Het verwerkingsniveau waarbij de leerling de kennis gaat verwerken en nieuwe informatie koppelt aan de kennis die hij al heeft.
Het toepassingsniveau waarbij de leerling onderzoekt hoe hij de nieuwe kennis kan toepassen. Hij creëert nieuwe situaties waarin de nieuwe kennis een rol kan spelen. Betrek kinderen dus bij de lesstof door ze te laten denken. Gebruik hiervoor zoveel mogelijk open vragen.
Je moet woekeren met je talenten (‘Mattheüs 25’)
- Probeer vanuit de talenten van een kind de zwakkere punten te verbeteren. De meeste aandacht gaat naar deficiënties en niet naar talenten. Echter, de energie die gestoken wordt in het wegwerken van tekorten is vele malen groter dat het rendement dat gehaald wordt. De leerling raakt in een vicieuze cirkel door negatieve benadering. Een alternatief is om juist te focussen op de talenten van een kind en deze zo veel mogelijk te stimuleren. Je kunt dan als docent proberen om vanuit talenten van een kind de zwakkere plekken te verbeteren. Dit kan door middel van de volgende visies:
1. Het stimuleren van talenten van een kind leidt tot sterkere hersenverbinding en heeft daarmee een positief effect op het algemeen leerrendement op meerdere gebieden
2. Door zwakke leerpunten te koppelen aan talentgebieden van een kind, kun je vanuit een talent denken leerpunten verbeteren (dus zet het talent van een kind in en ga vanuit daaruit een concrete leersituatie creëren).
3. Door positieve leerervaringen stijgt het zelfvertrouwen van kinderen en daarmee het leervermogen en de motivatie om te leren.
Je kent toepassingsmogelijkheden van talentontwikkeling in scholen.

* [OEFENMATERIAAL]:
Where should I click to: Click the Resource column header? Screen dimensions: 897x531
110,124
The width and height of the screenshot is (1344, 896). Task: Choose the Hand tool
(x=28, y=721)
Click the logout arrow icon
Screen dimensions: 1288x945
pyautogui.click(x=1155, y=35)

* [OPDRACHT A]: Zet de rijen vanaf de rij met "The width and" tot en met de laatste rij om in een Markdown-tabel met de kolommen Nr. en Tekst, en laat lege regels weg.
* [OPDRACHT B]: Schrijf een vervolg op het fragment over leren en talentontwikkeling op school, aansluitend op de laatste zin.
Het fragment en de rijen zijn los van elkaar staand materiaal.

* [RESULTAAT A]:
| Nr. | Tekst |
|---|---|
| 1 | The width and height of the screenshot is (1344, 896). Task: Choose the Hand tool |
| 2 | (x=28, y=721) |
| 3 | Click the logout arrow icon |
| 4 | Screen dimensions: 1288x945 |
| 5 | pyautogui.click(x=1155, y=35) |

* [RESULTAAT B]:
De Noordwijkse School
De Noordwijkse School, gevestigd te Noordwijk, is een unieke, algemeen, bijzondere basisschool die werkt met een eigen methode om het onderwijs leerzamer en zinvoller te maken. De school richt zich op het werken met de talenten van het kind. Van daaruit kunnen de leerlingen een positieve bijdrage leveren aan de wereld om hem/haar heen. De onderscheidende aspecten van deze school met de Noordwijkse Schoolmethode zijn;
- De combinatie van vaste basisbouwstenen in het ochtendprogramma met flexibele algemene ontwikkelingsonderdelen in vakateliers.
- De school werkt met een overkoepelend thema in de ateliers zodat de samenhang tussen de vakken zichtbaar wordt voor de leerlingen en zodoende wordt een onderwerp diepgaand bestudeerd.
- De leerlingen hebben/krijgen de mogelijkheid om zich te verdiepen in onderwerpen waar hun belangstelling naar uit gaat bovenop de basiskennis voor elk vak.
- Er is structurele aandacht voor persoonlijke en sociale vaardigheden als basisvak en door het hele programma verweven.
- Er is veel interactie tussen de buitenwereld en de school.
- Er is veel aandacht voor de persoonlijke en sociale ontwikkeling van de kinderen.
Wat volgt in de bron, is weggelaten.